Hugo does not consider redemption automatic. Some characters deteriorate morally: the criminal anti-father Thénardier becomes indifferent to not only the sufferings of his victims, but even to the survival of his own children. When his two youngest boys disappear, he makes no effort to locate them. And he does not care whether his older daughter Eponine will be killed by other members of their gang for interfering in a burglary. Others such as the police detective Javert, born to a prostitute in prison and lacking any family himself, react toward the accused with merciless moral brutality.
Gavroche, Eponine, Javert, Jean Valjean—the first two risk their lives and perish to save others, Javert commits suicide so that he will not have to denounce the man who saved him, and Jean Valjean wastes away to consummate his renunciation of Cosette. The motif of self-sacrifice shades into melancholy (anger against others turned back against the self) and even masochism. Virtuous suicide associated with renunciation recurs throughout Hugo’s career, from Bug-Jargal (1818 and 1826) to Notre-Dame de Paris (1831), Les Travailleurs de la mer (1866), and Quatrevingt-treize (1874), not to mention the hero’s suicide in order to join his beloved in the afterlife, in L‘Homme qui rit (1869). One could interpret this obsessive plot element variously: as a symptom of the weakness of the idealistic romantic hero who cannot bear to live in an imperfect world; as inspiring examples of the temporal sublime, of the choice to sacrifice one’s life to a transcendent value; or as a means by which the historical Hugo purged himself of any lingering traces of a desire to sacrifice himself for others—as opposed to treating them with benevolence. But his texts provide no clear answers.

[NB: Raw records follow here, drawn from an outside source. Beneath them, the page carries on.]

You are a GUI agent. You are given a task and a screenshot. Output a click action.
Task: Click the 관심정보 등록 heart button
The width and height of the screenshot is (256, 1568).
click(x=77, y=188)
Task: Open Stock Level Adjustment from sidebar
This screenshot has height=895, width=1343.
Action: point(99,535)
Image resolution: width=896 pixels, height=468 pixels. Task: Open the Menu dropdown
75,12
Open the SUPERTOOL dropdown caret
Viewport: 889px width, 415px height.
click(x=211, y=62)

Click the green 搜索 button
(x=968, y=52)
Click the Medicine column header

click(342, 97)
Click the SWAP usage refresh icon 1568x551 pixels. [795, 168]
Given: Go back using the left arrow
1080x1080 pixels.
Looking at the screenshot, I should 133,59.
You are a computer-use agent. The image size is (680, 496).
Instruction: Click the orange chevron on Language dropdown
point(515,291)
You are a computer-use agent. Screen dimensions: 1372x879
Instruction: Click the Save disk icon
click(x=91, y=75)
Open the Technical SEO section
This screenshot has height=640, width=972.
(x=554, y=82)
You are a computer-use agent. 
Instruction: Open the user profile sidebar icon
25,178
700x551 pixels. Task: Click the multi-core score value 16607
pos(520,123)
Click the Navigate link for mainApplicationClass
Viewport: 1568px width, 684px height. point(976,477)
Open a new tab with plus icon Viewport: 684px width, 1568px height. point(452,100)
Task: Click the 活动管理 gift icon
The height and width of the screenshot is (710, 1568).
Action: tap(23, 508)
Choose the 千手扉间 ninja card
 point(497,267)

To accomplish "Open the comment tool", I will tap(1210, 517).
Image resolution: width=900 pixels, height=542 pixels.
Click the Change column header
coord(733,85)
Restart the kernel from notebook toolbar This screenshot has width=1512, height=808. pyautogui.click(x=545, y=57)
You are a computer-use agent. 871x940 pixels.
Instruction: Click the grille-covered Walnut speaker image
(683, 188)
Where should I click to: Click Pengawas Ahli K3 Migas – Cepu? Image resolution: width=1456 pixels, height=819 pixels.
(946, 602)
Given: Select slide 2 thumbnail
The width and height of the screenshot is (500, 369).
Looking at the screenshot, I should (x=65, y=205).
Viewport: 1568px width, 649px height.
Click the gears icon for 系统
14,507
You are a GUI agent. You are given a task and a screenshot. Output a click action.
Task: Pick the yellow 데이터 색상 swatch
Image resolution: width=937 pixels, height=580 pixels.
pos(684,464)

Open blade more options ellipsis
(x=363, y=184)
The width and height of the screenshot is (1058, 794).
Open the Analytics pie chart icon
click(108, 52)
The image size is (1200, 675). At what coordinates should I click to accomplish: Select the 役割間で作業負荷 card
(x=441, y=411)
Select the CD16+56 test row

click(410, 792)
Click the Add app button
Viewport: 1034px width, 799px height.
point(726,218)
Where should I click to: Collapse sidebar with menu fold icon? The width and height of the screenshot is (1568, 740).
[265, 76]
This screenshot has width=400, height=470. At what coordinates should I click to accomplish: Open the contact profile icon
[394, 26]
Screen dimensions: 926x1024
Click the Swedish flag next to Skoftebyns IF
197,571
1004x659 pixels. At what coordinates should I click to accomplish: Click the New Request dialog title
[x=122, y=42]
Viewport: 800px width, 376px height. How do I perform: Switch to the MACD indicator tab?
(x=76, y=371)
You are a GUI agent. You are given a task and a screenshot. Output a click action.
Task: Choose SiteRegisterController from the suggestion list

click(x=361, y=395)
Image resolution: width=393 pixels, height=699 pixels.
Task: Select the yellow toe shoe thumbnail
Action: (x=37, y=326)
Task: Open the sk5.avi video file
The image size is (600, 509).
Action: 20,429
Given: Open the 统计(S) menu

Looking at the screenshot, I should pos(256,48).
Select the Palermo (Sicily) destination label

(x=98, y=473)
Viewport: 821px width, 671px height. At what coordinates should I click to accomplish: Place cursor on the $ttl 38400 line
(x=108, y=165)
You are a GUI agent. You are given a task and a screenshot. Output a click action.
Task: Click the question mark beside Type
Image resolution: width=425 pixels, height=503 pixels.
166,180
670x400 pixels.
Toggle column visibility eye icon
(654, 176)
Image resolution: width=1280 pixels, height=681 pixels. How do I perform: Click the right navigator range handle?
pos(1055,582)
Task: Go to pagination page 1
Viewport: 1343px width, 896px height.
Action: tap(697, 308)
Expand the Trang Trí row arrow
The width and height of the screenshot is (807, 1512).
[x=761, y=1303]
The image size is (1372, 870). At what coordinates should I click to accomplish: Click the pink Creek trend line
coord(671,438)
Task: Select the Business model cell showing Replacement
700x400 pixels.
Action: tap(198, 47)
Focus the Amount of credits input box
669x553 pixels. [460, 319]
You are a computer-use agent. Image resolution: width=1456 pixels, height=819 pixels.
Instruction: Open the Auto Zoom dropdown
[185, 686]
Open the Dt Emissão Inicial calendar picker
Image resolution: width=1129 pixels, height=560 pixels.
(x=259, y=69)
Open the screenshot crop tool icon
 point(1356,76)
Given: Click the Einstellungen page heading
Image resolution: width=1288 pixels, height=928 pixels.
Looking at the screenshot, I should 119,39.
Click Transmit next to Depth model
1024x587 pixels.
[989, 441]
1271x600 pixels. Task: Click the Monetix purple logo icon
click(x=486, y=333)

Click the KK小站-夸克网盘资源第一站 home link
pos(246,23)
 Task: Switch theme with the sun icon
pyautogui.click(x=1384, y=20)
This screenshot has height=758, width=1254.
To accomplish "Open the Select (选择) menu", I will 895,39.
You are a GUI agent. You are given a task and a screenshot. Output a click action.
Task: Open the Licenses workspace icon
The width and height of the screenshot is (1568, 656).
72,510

When wisely used in critical discourse, all categories represent not ways of establishing Truth, but of raising questions. On the borderline between the conventional critical categories of literary Character and Theme we find what could be called “moral themes”: generalizations about human nature that are illustrated by the characters’ discourse (by representations of their thoughts, writings, and words) and dramatized by their actions. Hugo’s central “moral theme” is that even the best of us is tempted—if not by rebellion against human laws, then by pride and complacency—and that such temptations are spiritual ordeals that test and strengthen us in the way of virtue. Unlike Milton, Goethe, Flaubert, or Thomas Mann, Hugo does not create personified seductive devils, but depicts characters at risk of being seduced by their own selfish desires and hypocrisy. Mistaken for Jean Valjean, alias the venerated mayor M. Madeleine, the obscure old tree pruner Champmathieu seems to Valjean expendable, whereas M. Madeleine’s arrest and imprisonment would end the prosperity of the village that depends on him, and doom Cosette to the streets. The accidental delays Valjean encounters while rushing to Champmathieu’s trial at Arras further tempt the ex-convict to abandon the attempt to exonerate his unfortunate substitute. (To heighten the urgency of this melodramatic situation, Hugo never raises the possibility that Valjean could still denounce himself after Champmathieu had been sentenced.